**TASK DESCRIPTION**
Sift through the material below and return the lines with "Frontend".

**INPUT FOR THIS TASK**
◇ ◇ ◇ ◇

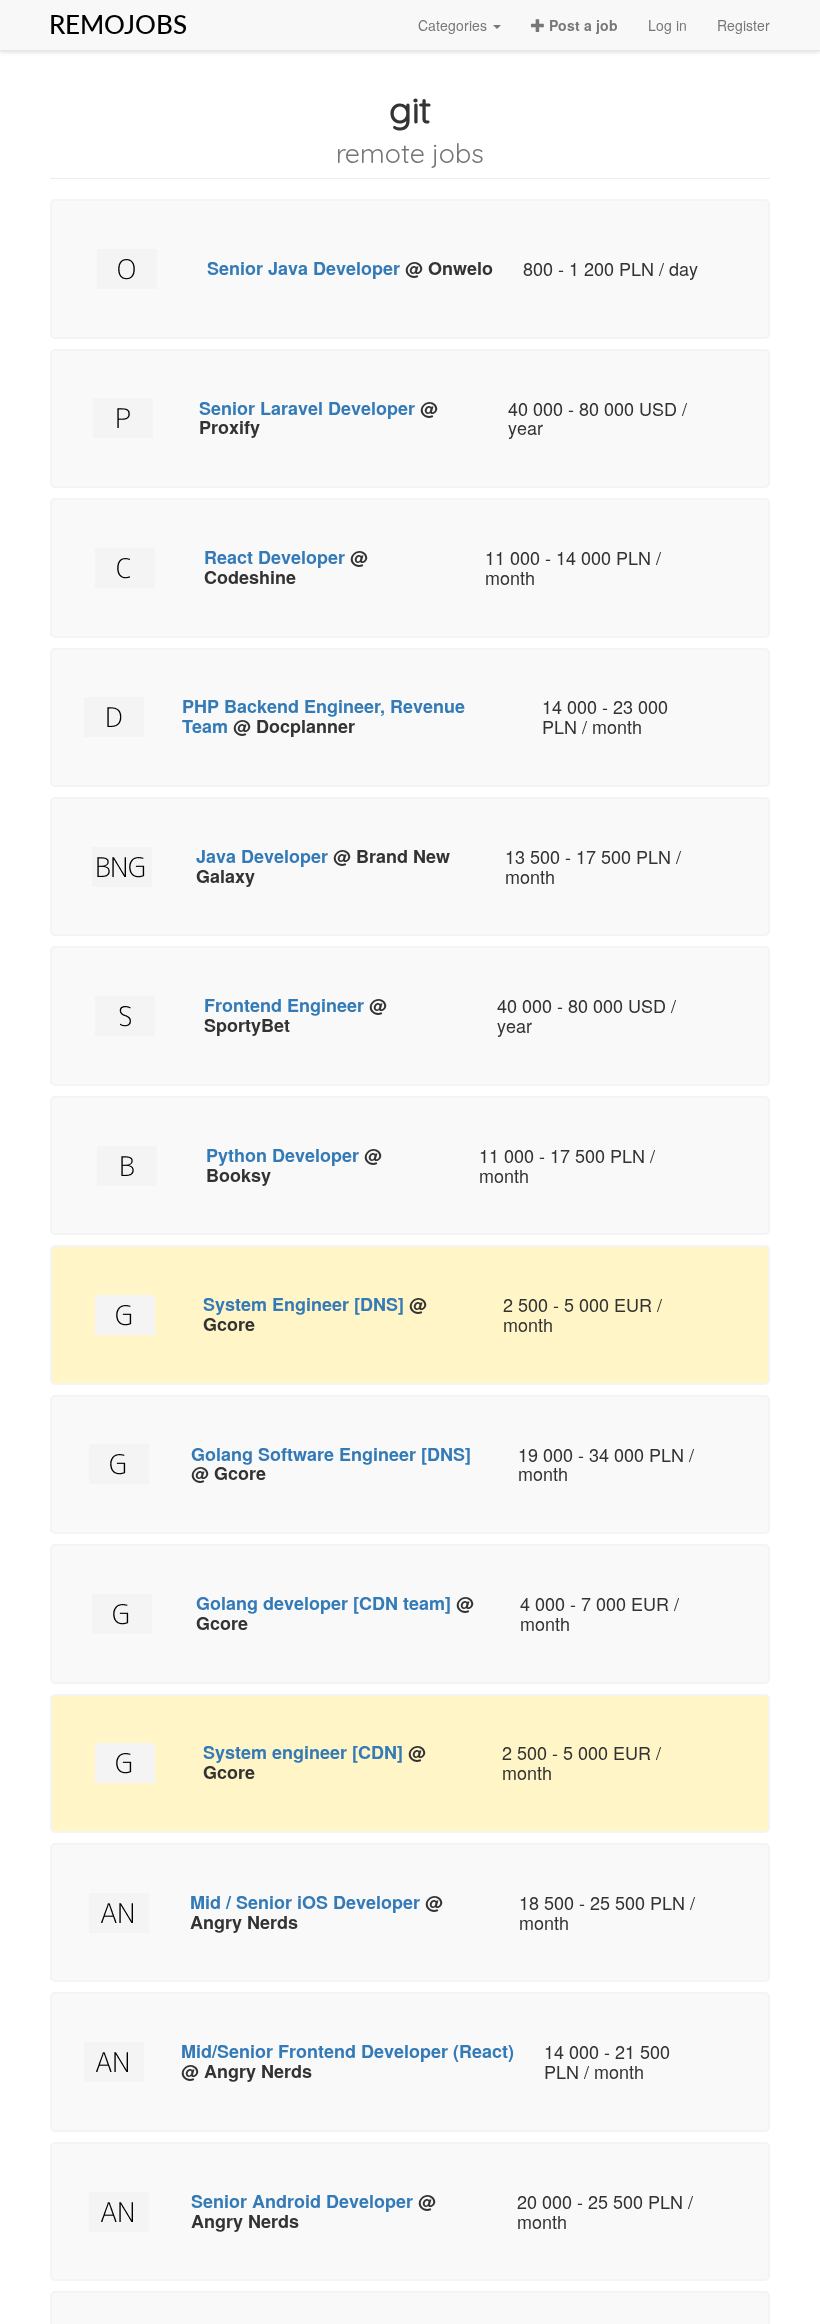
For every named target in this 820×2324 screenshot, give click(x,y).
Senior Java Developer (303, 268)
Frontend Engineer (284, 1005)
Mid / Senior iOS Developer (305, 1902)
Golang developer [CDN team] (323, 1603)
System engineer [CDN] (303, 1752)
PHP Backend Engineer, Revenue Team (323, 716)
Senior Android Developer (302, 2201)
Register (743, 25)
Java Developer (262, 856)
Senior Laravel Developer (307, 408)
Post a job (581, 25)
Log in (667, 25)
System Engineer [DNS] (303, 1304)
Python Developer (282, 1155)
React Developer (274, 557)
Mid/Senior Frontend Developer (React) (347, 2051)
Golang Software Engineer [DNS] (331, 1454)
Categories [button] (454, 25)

◇ ◇ ◇ ◇

**TASK RESPONSE**
Frontend Engineer (284, 1005)
Mid/Senior Frontend Developer (React) (347, 2051)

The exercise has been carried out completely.